Charles Owen Hezlet, DSO (16 May 1891 – 22 November 1965) was an Irish amateur golfer and part-time soldier. He was runner-up in the 1914 Amateur Championship and was in the British Walker Cup team in 1924, 1926 and 1928.

Military career
Hezlet was commissioned into the part-time Antrim Royal Garrison Artillery (Special Reserve) in 1911, served during World War I and won a DSO while commanding a siege battery in 1918. He ended the war with the rank of Major. He was re-commissioned on the outbreak of World War II and on 1 December 1940 he took command of the newly-formed 66th Light Anti-Aircraft Regiment, Royal Artillery, at Belfast.
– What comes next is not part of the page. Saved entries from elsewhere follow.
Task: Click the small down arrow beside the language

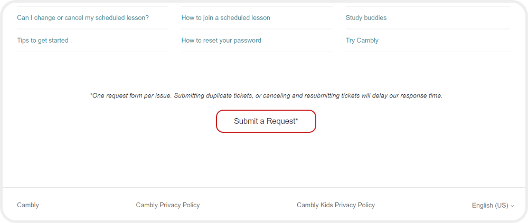Action: (512, 206)
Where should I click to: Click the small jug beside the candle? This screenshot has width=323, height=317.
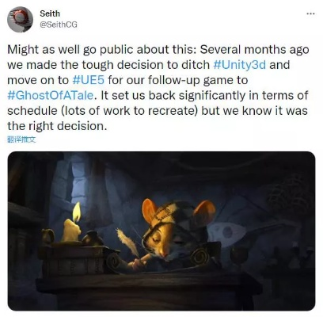point(48,236)
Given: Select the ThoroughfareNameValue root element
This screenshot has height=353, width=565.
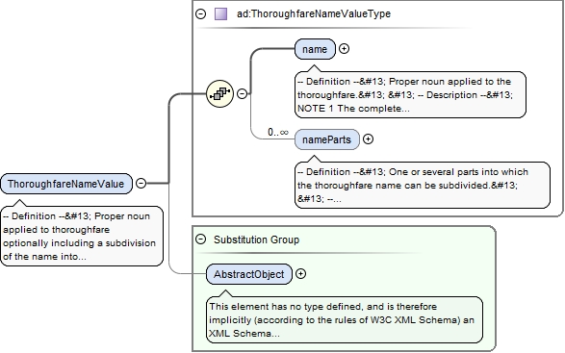Looking at the screenshot, I should (x=66, y=184).
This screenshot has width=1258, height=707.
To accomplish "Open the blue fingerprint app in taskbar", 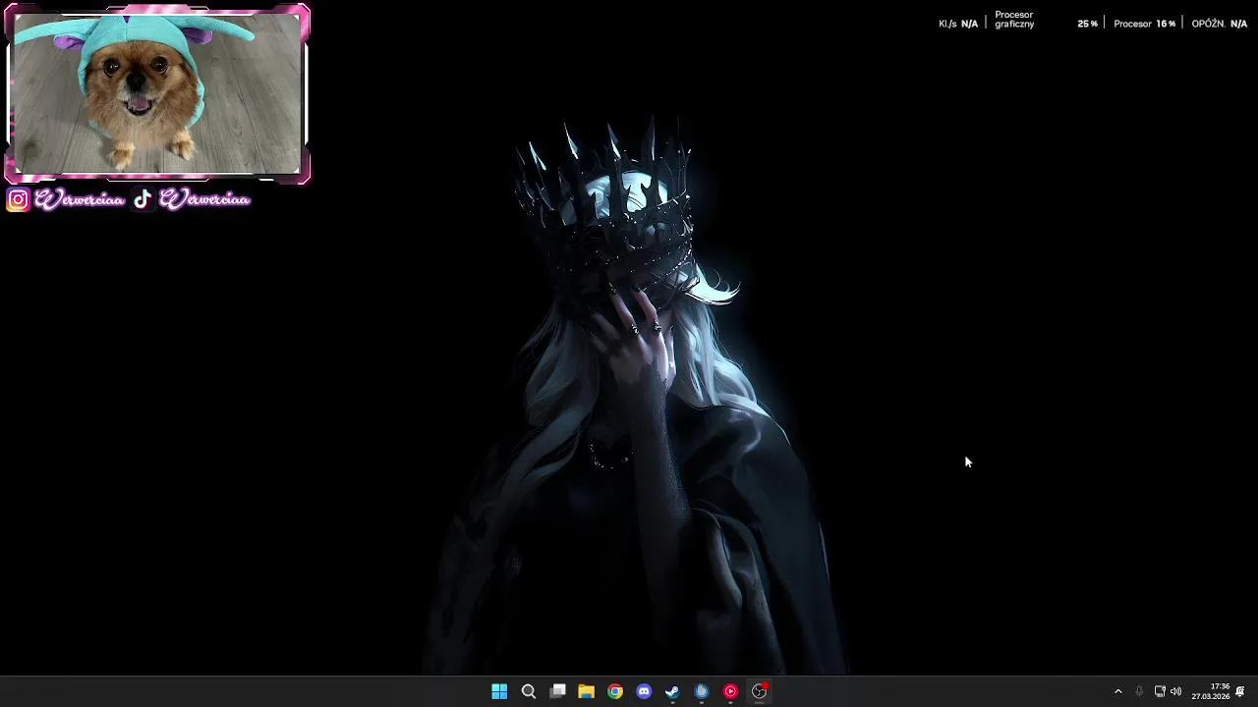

Shortly afterwards he was promoted to Lieutenant-Colonel and commanded the regiment during the Belfast Blitz, He remained in command until May 1942, after the regiment had crossed to Kent to train for active service overseas.

Golf career
In 1914 he was runner-up in the Amateur Championship, losing 3&2 to James Jenkins. He was also runner-up in the 1923 and 1925 Irish Amateur Open Championship and the 1923 Welsh Open Amateur Championship. He won the Irish Amateur Open Championship in 1926 and 1929 and was in the Walker Cup team in 1924, 1926 and 1928. He was also a member of a team of four amateurs that played in South Africa in 1927/28.

Amateur wins
1920 Irish Amateur Close Championship
1926 Irish Amateur Open Championship
1929 Irish Amateur Open Championship

Results in major championships

Note: Hezlet only played in the Open Championship.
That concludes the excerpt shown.